Da tali vizi, peraltro, la sentenza impugnata risulta immune, poichè il giudice a quo ha dato conto in maniera esauriente e logicamente coerente delle ragioni della decisione sul punto, osservando che la diversità delle espressioni impiegate da P.M. non escludeva l’identità della sua “istanza diretta ad ottenere il risarcimento dei danni per la eliminazione di gran parte della proprietà … concessa in enfiteusi, per la quale vi era sentenza definitiva che imponeva la restituzione”.

Neppure quindi è fondato l’assunto della ricorrente, secondo cui la propria responsabilità sarebbe stata affermata per un titolo extracontrattuale. Il richiamo della Corte d’appello alle locuzioni “illecito esproprio di fatto” e “alienazione forzata”, che erano contenute nella consulenza tecnica di ufficio, non denota che con la sentenza impugnata l’immobile sia stato reputato oggetto di una “accessione invertita”. Si tratta di termini utilizzati ai fini della quantificazione del danno, per segnalare il carattere ormai definitivo dell’inadempimento, da parte della Provincia di Salerno, all’obbligo di restituire quella parte dell’immobile (tranne la porzione riconsegnata) che a causa dei lavori di trasformazione era stata sostanzialmente soppressa. Proprio la riaffermazione di tale obbligo, nonchè la menzione della sua derivazione dalla sentenza di devoluzione, dimostra che la Corte d’appello non ha deciso nel senso che l’impossibilità della restituzione del bene derivasse da una “occupazione appropriativa”: questo impedimento avrebbe dovuto semmai essere fatto valere dalla Provincia di Salerno nel precedente giudizio, il quale è stato definito con un giudicato che di tale impedimento implica invece l’insussistenza.

Ne discende che non può essere accolto neppure il secondo motivo del ricorso principale, con il quale viene denunciata la “violazione degli artt. 1223, 1226 e 2056 c.c., art. 963 c.c., comma 5, nonchè dei principi in tema di liquidazione del danno – vizio motivazionale dell’impugnata sentenza in relazione all’entità e alla liquidazione del danno (art. 360 c.p.c., nn. 3 e 5)”: si sostiene che il pregiudizio da risarcire, essendosi ritenuto che l’immobile concesso in enfiteusi era stato oggetto di “accessione invertita”, avrebbe dovuto essere quantificato nella misura corrispondente all’indennità di espropriazione e commisurato al valore della nuda proprietà del bene all’epoca della sua irreversibile trasformazione in sede museale.
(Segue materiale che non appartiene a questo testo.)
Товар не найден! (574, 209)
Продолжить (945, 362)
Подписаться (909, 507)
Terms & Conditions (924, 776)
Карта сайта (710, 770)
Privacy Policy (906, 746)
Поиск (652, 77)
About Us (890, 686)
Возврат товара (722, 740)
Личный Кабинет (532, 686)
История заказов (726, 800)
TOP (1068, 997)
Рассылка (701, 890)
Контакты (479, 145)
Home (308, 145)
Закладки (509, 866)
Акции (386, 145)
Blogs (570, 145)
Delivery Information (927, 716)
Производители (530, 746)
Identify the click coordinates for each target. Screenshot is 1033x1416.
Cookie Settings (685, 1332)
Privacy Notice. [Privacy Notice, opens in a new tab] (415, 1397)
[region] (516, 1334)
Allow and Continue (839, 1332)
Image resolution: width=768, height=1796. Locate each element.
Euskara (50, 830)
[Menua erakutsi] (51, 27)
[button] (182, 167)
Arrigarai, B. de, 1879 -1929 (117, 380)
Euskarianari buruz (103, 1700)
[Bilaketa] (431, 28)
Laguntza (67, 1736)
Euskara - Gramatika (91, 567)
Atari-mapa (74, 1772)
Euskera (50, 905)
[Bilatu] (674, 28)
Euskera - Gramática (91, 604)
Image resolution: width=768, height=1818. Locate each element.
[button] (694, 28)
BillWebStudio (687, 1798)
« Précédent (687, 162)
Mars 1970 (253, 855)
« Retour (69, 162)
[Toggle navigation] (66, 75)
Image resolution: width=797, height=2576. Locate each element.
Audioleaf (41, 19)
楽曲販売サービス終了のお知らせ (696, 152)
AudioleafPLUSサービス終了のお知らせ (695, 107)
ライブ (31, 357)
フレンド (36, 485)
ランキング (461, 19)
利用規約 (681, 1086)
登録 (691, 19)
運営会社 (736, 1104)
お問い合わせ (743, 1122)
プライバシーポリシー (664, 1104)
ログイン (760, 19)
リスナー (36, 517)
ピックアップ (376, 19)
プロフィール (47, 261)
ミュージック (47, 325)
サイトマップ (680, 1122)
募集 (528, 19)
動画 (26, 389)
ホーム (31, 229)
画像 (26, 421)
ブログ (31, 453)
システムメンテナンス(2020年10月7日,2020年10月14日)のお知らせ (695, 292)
Anche questi assunti contrastano con il giudicato – dal quale la sentenza impugnata non si è discostata – formatosi in esito al giudizio di devoluzione: giudicato che esclude l’avvenuta estinzione de facto del rapporto contrattuale di enfiteusi e l’acquisizione del bene da parte della Provincia di Salerno, in conseguenza delle opere edilizie da essa eseguite.

Con il motivo addotto a sostegno del ricorso incidentale P. M. lamenta che la Corte d’appello è incorsa in “violazione e falsa applicazione di norme di diritto (artt. 1223, 1224, 2043 e 2056 c.c. e art. 112 c.p.c.) in relazione all’art. 360 c.p.c., n. 3”, per aver omesso di adeguare al valore monetario al momento della decisione il danno al cui risarcimento è stata condannata la Provincia di Salerno.

La doglianza è fondata.

La Corte d’appello ha rapportato il danno da risarcire al valore del bene in questione, considerandolo ormai definitivamente perduto per P.M.. Lo ha tuttavia quantificato nell’ammontare indicato a suo tempo dal consulente tecnico di ufficio, senza verificare se tale importo al momento della decisione – al quale avrebbe dovuto essere attualizzato, trattandosi di debito di valore – fosse eventualmente variato, in considerazione dell’andamento del mercato immobiliare.

Rigettato pertanto il ricorso principale e accolto l’incidentale, la sentenza impugnata va cassata con rinvio ad altro giudice, che sì designa nella Corte d’appello di Napoli, cui viene anche rimessa la pronuncia sulle spese del giudizio di legittimità.

P.Q.M.

La Corte riunisce i ricorsi; rigetta il principale; accoglie l’incidentale; cassa la sentenza impugnata; rinvia la causa alla Corte d’appello di Napoli, cui rimette anche la pronuncia sulle spese del giudizio di legittimità.

Così deciso in Roma, il 2 febbraio 2011.